## [Activity list]
A: From the news report on Alaa Abdelfattah, copy the text between "Relatives of Egyptian-British" and "summit in Egypt.", inclusive.
B: According to the news report on Alaa Abdelfattah, what did his family hope his British citizenship would achieve? Answer in one to three sentences.
C: List every person the news report on Alaa Abdelfattah mentions by name.

## [Page extract]
Relatives of Egyptian-British activist, Alaa Abdelfattah, visited him in jail on Thursday for the first time in weeks, but said his health had deteriorated sharply during his recent hunger strike, Reuters reports.
Abdelfattah said in a letter to his family earlier this week that he had ended his strike, which drew the attention of world leaders at the COP27 climate summit in Egypt.
US President, Joe Biden, and European leaders raised his case with Egyptian President, Abdel Fattah Al-Sisi, during the talks in the Red Sea resort of Sharm El-Sheikh.
“Alaa deteriorated severely in the past 2 weeks, but at least they got to see him, and he needed to see the family so much,” his sister, Mona Seif, said in a Twitter post after the meeting at Wadi Al-Natrun jail, north-west of Cairo.
An activist and blogger who rose to prominence in the 2011 Arab Spring uprising that toppled Hosni Mubarak, Abdelfattah became a symbol for the tens of thousands of Egyptians – from liberals to Islamists – who were swept up in later crackdowns.
In protest against his detention and treatment in prison, he began a hunger strike on 2 April. He had recently obtained British citizenship, a move his family hoped would help secure his release and draw attention to the plight of other prisoners.
Late last month, he told his family he would stop drinking water at the start of the global climate talks. His protest drew demonstrations of solidarity inside the United Nations-administered conference area.
Video footage posted on social media from a “people’s plenary” of activists at the summit showed people chanting “Free Alaa, Free Them All”, referring to Abdelfattah and other detainees.
A European Parliament member attending the talks told Reuters he had been asked by a security guard to remove a badge with a picture of Abdelfattah and the slogan, #Freethemall. He said he was eventually allowed in, still wearing the badge.

## [Exercise data]
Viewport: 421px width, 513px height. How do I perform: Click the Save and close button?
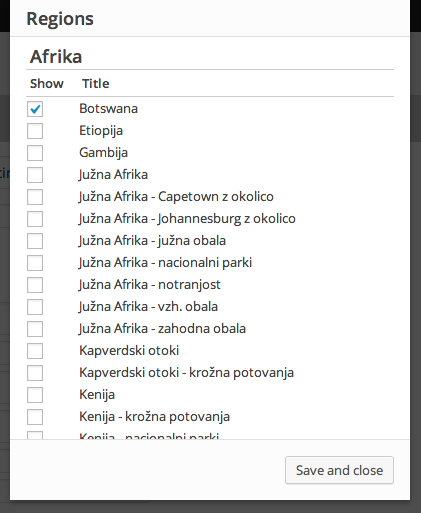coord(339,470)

...

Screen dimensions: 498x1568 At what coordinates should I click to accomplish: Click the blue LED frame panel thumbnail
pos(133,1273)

## [Your responses]
A:
Relatives of Egyptian-British activist, Alaa Abdelfattah, visited him in jail on Thursday for the first time in weeks, but said his health had deteriorated sharply during his recent hunger strike, Reuters reports.
Abdelfattah said in a letter to his family earlier this week that he had ended his strike, which drew the attention of world leaders at the COP27 climate summit in Egypt.

B: His family hoped his British citizenship would help secure his release from prison. They also hoped it would draw attention to the plight of other prisoners.

C:
Alaa Abdelfattah
Joe Biden
Abdel Fattah Al-Sisi
Mona Seif
Hosni Mubarak